§ PROMPT:
The listing below should be written out exactly; please include all of it.

§ DATA SHOWN:
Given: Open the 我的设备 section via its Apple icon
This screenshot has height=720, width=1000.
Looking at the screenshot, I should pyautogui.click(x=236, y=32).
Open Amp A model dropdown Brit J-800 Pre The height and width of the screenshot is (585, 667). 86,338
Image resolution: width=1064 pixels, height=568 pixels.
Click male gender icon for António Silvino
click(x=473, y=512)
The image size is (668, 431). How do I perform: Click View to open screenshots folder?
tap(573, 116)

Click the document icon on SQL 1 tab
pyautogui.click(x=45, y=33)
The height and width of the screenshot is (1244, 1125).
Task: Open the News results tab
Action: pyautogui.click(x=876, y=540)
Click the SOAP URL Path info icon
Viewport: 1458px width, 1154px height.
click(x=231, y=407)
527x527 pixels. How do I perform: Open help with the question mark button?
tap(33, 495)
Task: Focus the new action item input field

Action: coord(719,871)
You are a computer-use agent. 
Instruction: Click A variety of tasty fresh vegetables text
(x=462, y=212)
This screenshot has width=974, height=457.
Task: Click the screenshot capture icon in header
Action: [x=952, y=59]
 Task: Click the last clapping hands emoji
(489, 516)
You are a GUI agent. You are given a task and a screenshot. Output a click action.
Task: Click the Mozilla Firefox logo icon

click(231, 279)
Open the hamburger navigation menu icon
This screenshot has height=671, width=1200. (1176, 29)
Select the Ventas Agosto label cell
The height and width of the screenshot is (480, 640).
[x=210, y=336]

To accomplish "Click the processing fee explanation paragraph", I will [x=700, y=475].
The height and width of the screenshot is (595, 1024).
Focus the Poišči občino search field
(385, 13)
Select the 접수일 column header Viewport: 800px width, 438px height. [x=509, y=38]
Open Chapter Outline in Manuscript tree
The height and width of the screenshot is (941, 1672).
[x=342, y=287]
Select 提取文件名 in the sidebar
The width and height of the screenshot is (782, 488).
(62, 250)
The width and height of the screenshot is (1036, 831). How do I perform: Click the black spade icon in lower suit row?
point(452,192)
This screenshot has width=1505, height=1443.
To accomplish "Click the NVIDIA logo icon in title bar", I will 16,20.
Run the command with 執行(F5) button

§ WORKED SOLUTION:
Given: Open the 我的设备 section via its Apple icon
This screenshot has height=720, width=1000.
Looking at the screenshot, I should pyautogui.click(x=236, y=32).
Open Amp A model dropdown Brit J-800 Pre The height and width of the screenshot is (585, 667). 86,338
Image resolution: width=1064 pixels, height=568 pixels.
Click male gender icon for António Silvino
click(x=473, y=512)
The image size is (668, 431). How do I perform: Click View to open screenshots folder?
tap(573, 116)

Click the document icon on SQL 1 tab
pyautogui.click(x=45, y=33)
The height and width of the screenshot is (1244, 1125).
Task: Open the News results tab
Action: pyautogui.click(x=876, y=540)
Click the SOAP URL Path info icon
Viewport: 1458px width, 1154px height.
click(x=231, y=407)
527x527 pixels. How do I perform: Open help with the question mark button?
tap(33, 495)
Task: Focus the new action item input field

Action: coord(719,871)
You are a computer-use agent. 
Instruction: Click A variety of tasty fresh vegetables text
(x=462, y=212)
This screenshot has width=974, height=457.
Task: Click the screenshot capture icon in header
Action: [x=952, y=59]
 Task: Click the last clapping hands emoji
(489, 516)
You are a GUI agent. You are given a task and a screenshot. Output a click action.
Task: Click the Mozilla Firefox logo icon

click(231, 279)
Open the hamburger navigation menu icon
This screenshot has height=671, width=1200. (1176, 29)
Select the Ventas Agosto label cell
The height and width of the screenshot is (480, 640).
[x=210, y=336]

To accomplish "Click the processing fee explanation paragraph", I will [x=700, y=475].
The height and width of the screenshot is (595, 1024).
Focus the Poišči občino search field
(385, 13)
Select the 접수일 column header Viewport: 800px width, 438px height. [x=509, y=38]
Open Chapter Outline in Manuscript tree
The height and width of the screenshot is (941, 1672).
[x=342, y=287]
Select 提取文件名 in the sidebar
The width and height of the screenshot is (782, 488).
(62, 250)
The width and height of the screenshot is (1036, 831). How do I perform: Click the black spade icon in lower suit row?
point(452,192)
This screenshot has width=1505, height=1443.
To accomplish "Click the NVIDIA logo icon in title bar", I will 16,20.
Run the command with 執行(F5) button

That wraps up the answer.